Lavate e tagliate le zucchine a mezzelune di spessore a piacere e adagiatele in una padella con l’olio e lo spicchio d’aglio tritato (con erbe aromatiche e peperoncino se gradite) e fatele rosolare per 5 minuti, aggiungendo se volete dei pomodorini a pezzetti. Terminata la cottura togliete l’aglio.
Versate il liquido di cottura delle cozze nella padella e sfumate con il vino bianco. Se necessario, lasciate restringere un pochino il condimento tenendo il fuoco basso.

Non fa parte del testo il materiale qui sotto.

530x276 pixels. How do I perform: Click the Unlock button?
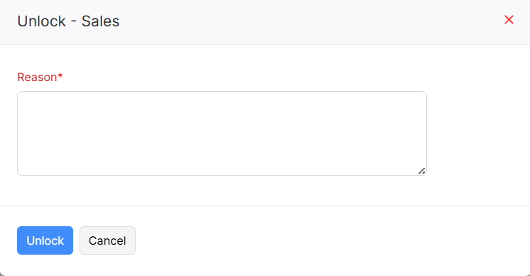coord(45,240)
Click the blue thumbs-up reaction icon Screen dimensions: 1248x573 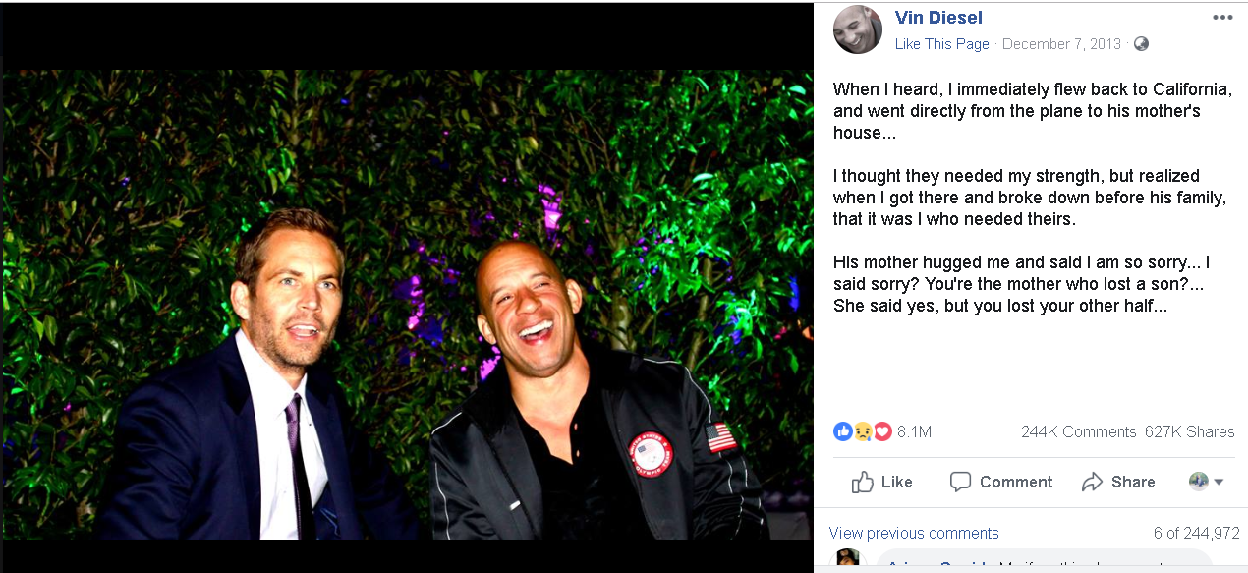coord(842,431)
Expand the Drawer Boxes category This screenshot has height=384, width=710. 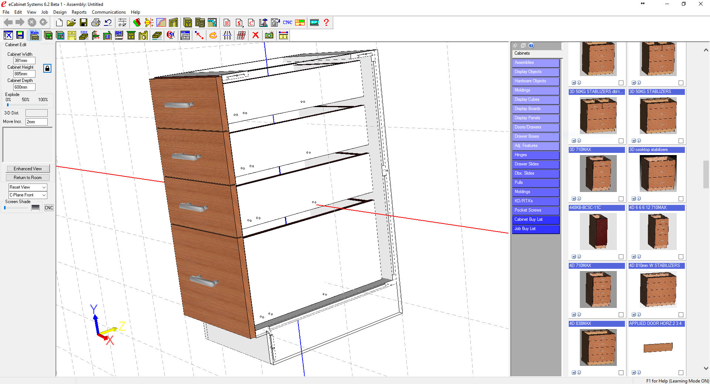[x=535, y=137]
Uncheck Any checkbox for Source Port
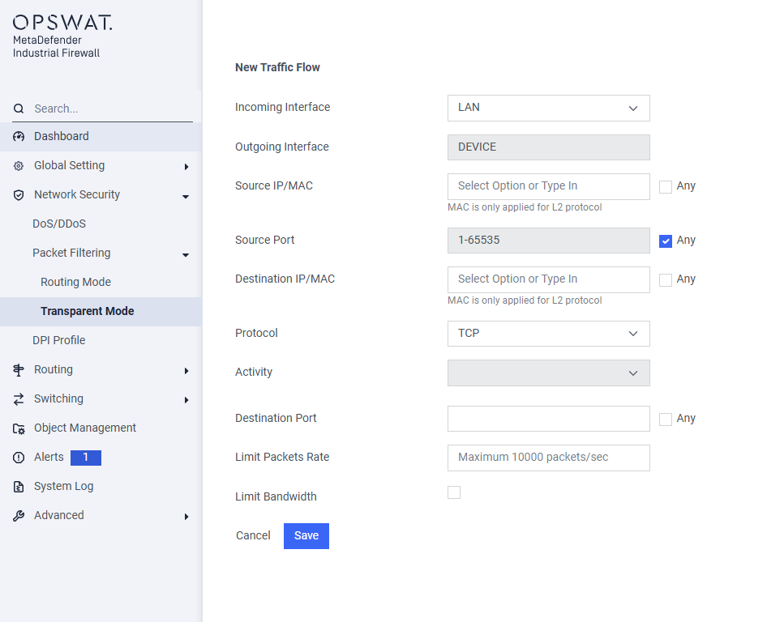Screen dimensions: 767x622 [666, 241]
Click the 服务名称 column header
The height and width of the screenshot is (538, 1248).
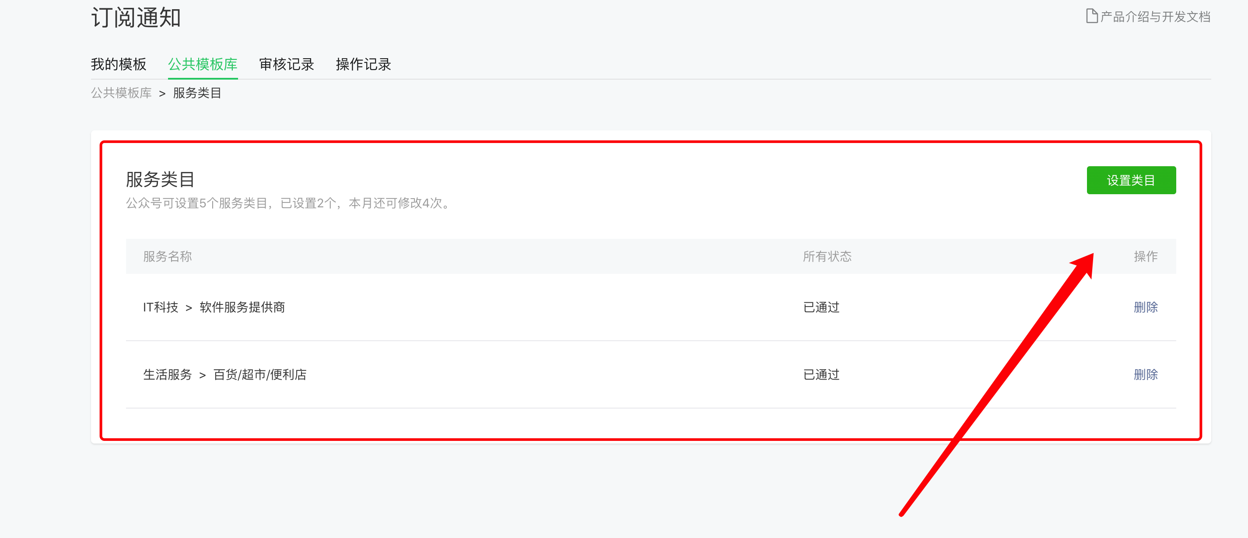click(168, 256)
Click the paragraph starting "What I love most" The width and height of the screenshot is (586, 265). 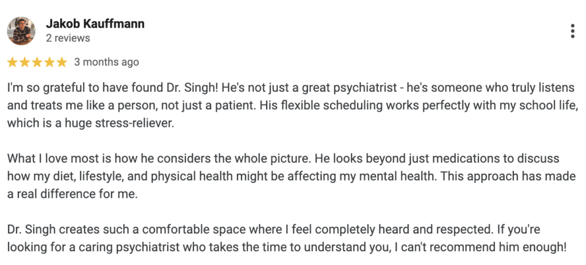click(291, 176)
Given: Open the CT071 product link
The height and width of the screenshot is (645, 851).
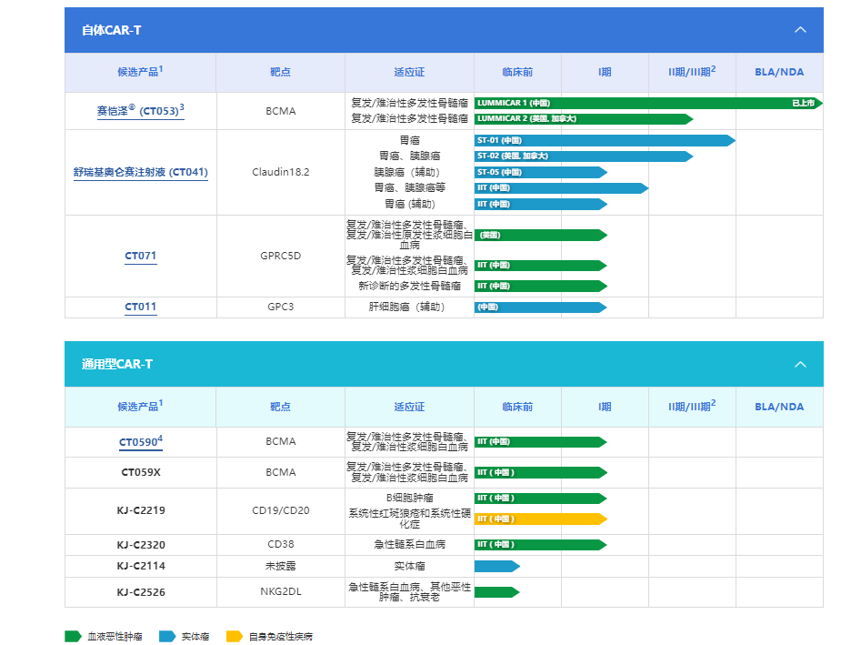Looking at the screenshot, I should [140, 256].
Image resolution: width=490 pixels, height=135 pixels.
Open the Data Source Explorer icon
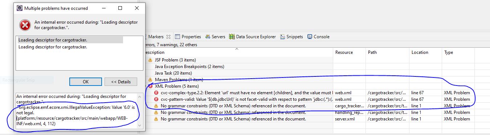tap(232, 37)
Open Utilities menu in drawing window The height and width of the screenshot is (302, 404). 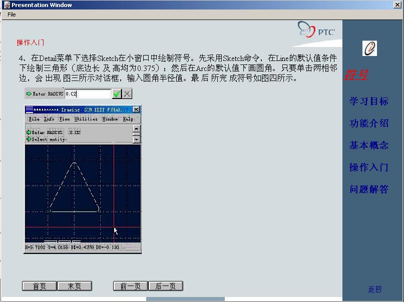(86, 119)
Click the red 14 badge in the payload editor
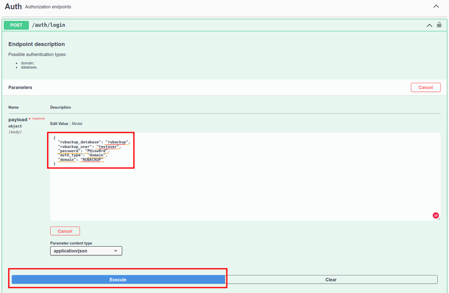The height and width of the screenshot is (293, 449). 436,215
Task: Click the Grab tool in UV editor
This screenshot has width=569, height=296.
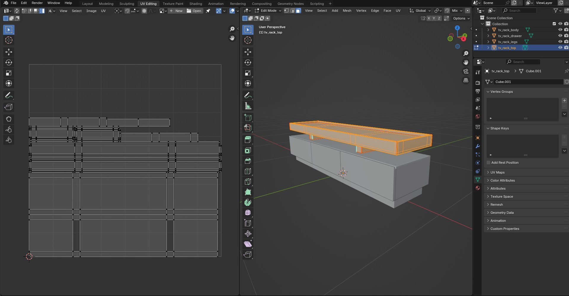Action: (9, 119)
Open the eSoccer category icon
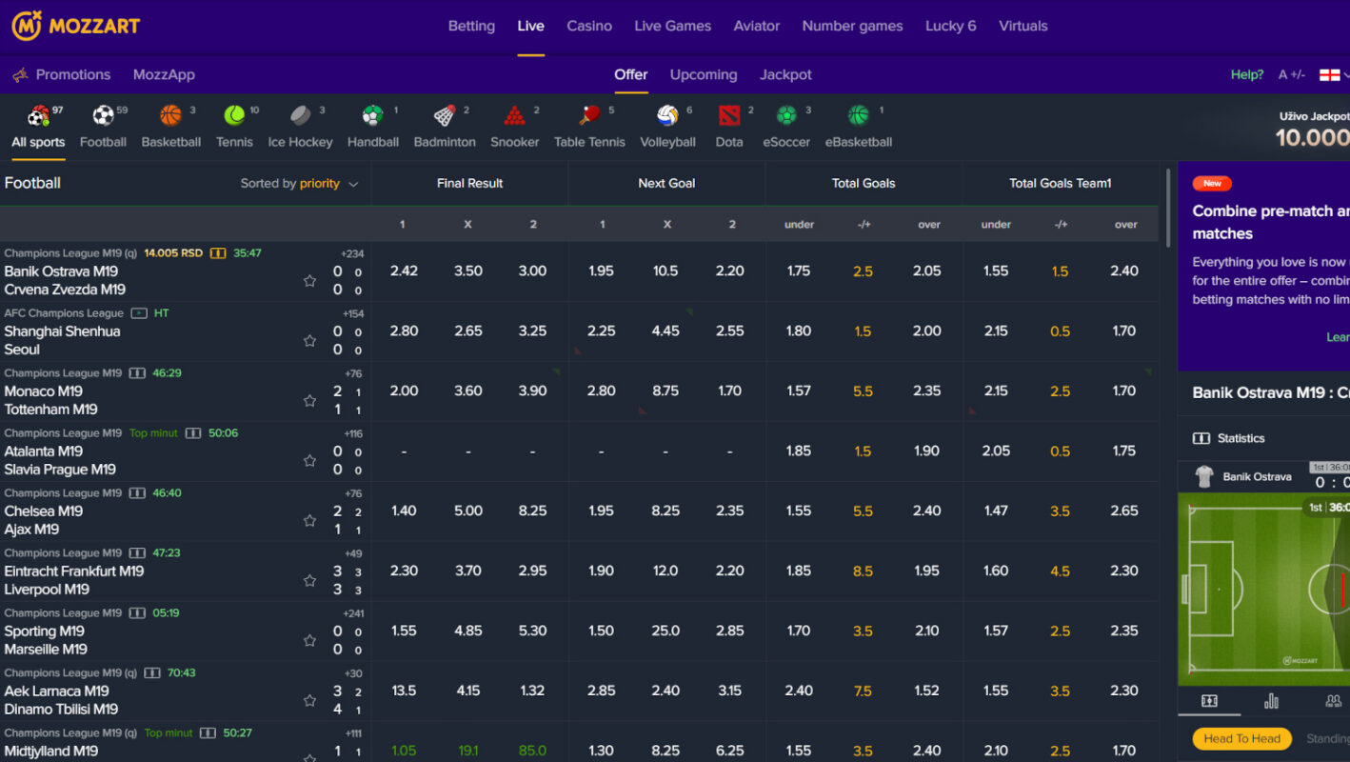 pos(785,116)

Aggiungete per ultimo le cozze sgusciate e del prezzemolo tritato.
Intanto in abbondante acqua salata (leggermente, perché il condimento risulta già di per sé salato) avrete buttato la pasta che preferite. Scolatela al dente e ultimate la cottura in padella nel condimento di cozze e zucchine. Fate insaporire il tutto mescolando per bene e servite la pasta cozze e zucchine ben calda. Accompagnatela con un buon bicchiere di vino per conferire la giusta acidità al piatto.